> 原文抜粋

福岡市博多区の原三信(はらさんしん)病院に昨年12月、タクシーが突っ込み10人が死傷した事故で、福岡地検は28日、個人タクシー運転手の松岡龍生(たつお)容疑者(64)=福岡市西区=を自動車運転死傷処罰法違反(過失運転致死傷)罪で起訴した。精神状態などを調べる鑑定留置の結果、心身に目立った異常はなく、刑事責任能力は問えると判断した。
起訴状によると、松岡容疑者は昨年12月3日午後5時ごろ、タクシーを運転中にアクセルとブレーキのペダルを踏み間違え、病院1階のラウンジに衝突。見舞いに来ていた福岡市博多区の花田盛幸さん(当時44)と妻美佐代さん(同44)、入院患者の遠藤一行さん(同53)を死亡させ、20~50代の男女7人に重軽傷を負わせたとされる。

> 元データ

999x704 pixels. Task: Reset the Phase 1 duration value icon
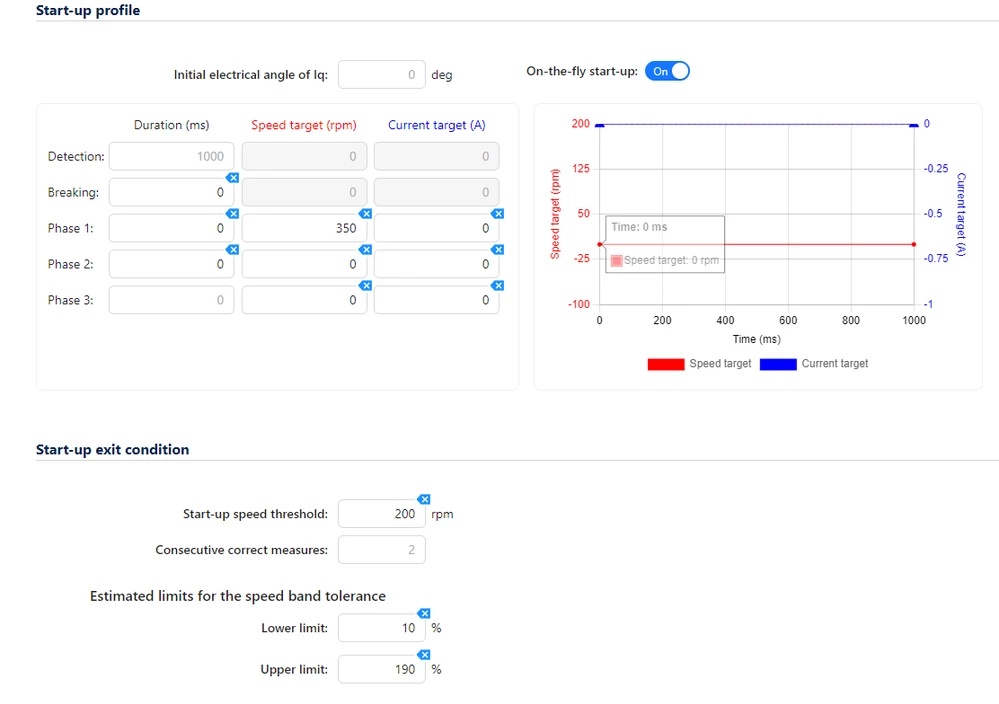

> 課題の要件
原三信病院へのタクシー突入事故を伝える記事を、最後の文の後から書き継いでもらえますか？

> 課題への回答
タクシーに搭載された、事故直前の約5秒間を記録する「イベントデータレコーダー(EDR)」を福岡県警などが解析したところ、ブレーキではなくアクセルが踏まれ、速度は時速85キロ以上出ていたという記録が残っていた。県警には「病院の数十メートル手前から加速した」との目撃情報も寄せられたという。
松岡容疑者は逮捕後の調べに「ブレーキを踏んだが止まらなかった」と供述していた。だが、車体に異常は確認されなかった。
また、地検は昨年12月17日から約2カ月間、鑑定留置を実施したが、病気などの心身の異常は見つからなかった。地検は刑事責任能力に問題はないと判断し、事故はペダルの踏み間違いが原因と結論づけた。